OZL is a single mine company depending on the Prominent Hill mine in South Australia, which Mr Hamilton says the company is confident of extending its productive life to 2030.
But OZL also has the Carrapateena copper-gold project (also in South Australia) but its immediate future is in some doubt. It’s an expensive project – probable cost, $3 billion. It cost around $250 million to buy.
But no decision to go ahead with the mine has been made and at the AGM Mr Hamilton indicated the board had decided to delay building an exploration decline there until further studies and testing had been completed.
Plans to use a boring machine to excavate an exploratory tunnel into the deposit (which lies deep underground) and carry out a pre-feasability study are now too expensive. That’s after tenders from potential contractors to OZ came in higher than expected.
“One of the things we have been trying to do with this project is to accelerate it to get to a decision, to get more information,” Chief Executive Officer Terry Burgess said in an interview with Bloomberg following the meeting. “I think we are realizing that this was costing us extra money, by asking the contractors to do things more quickly.”
The company will focus on lowering its production costs and the costs of contracts with suppliers last agreed at the height of Australia’s mining investment boom, Burgess said.
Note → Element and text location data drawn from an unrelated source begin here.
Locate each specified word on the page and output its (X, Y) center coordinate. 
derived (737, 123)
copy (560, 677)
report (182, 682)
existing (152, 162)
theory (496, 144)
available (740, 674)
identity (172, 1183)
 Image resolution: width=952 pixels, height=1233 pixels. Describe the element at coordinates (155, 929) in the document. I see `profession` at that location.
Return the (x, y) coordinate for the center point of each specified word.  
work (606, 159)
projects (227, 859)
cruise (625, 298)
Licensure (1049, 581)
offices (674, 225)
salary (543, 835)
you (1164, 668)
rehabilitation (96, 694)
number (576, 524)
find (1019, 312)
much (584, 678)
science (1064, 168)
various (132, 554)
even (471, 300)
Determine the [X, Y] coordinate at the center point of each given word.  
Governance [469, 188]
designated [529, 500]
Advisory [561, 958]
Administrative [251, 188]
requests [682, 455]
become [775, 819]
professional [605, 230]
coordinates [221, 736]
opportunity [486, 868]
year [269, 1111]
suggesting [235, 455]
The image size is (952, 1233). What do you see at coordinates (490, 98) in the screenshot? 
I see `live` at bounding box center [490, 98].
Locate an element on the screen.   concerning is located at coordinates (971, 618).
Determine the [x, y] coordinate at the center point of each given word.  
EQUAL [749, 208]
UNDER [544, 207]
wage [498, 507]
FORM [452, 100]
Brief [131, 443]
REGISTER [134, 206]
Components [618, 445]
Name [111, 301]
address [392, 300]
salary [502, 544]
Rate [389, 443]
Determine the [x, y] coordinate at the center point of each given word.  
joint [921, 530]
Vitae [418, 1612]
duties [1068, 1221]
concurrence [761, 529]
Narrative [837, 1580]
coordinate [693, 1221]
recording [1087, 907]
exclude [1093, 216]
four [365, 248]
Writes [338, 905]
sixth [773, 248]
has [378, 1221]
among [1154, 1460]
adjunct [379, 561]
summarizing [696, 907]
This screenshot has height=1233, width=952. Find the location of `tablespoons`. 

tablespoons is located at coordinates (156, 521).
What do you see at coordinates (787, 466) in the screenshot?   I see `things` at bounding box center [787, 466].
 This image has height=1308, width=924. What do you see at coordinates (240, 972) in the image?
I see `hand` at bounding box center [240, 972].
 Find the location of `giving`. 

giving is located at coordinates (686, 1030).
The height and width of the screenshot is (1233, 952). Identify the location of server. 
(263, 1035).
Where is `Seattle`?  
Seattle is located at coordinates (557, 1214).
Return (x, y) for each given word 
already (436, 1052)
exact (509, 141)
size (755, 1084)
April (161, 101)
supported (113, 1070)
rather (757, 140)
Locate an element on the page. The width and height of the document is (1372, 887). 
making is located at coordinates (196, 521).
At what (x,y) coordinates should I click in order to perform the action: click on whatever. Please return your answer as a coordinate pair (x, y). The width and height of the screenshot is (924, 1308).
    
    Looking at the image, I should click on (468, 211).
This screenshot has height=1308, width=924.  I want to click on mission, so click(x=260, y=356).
The company said today it had revised its cost forecast to as much as $US1.80 per pound of copper for 2013 from $US1.20 in 2012.
Mr Burgess says a decision will be made on the viability of the Carrapateena mine in 2015, when hiring mining services contractors will hopefully be cheaper than they are now as service companies cut prices because of falling business.
Burgess told Bloomberg that pressure on copper supply caused by the tunnel collapse at Freeport-McMoRan Copper & Gold Inc.’s Grasberg mine in Indonesia and the suspension of mining at Rio Tinto’s Bingham Canyon in Utah, is likely to bolster metal prices. He said the incidents would probably help keep the price at $3.30 to $3.50 a pound. Copper closed at $US3.31 a pound in New York on Thursday night, our time.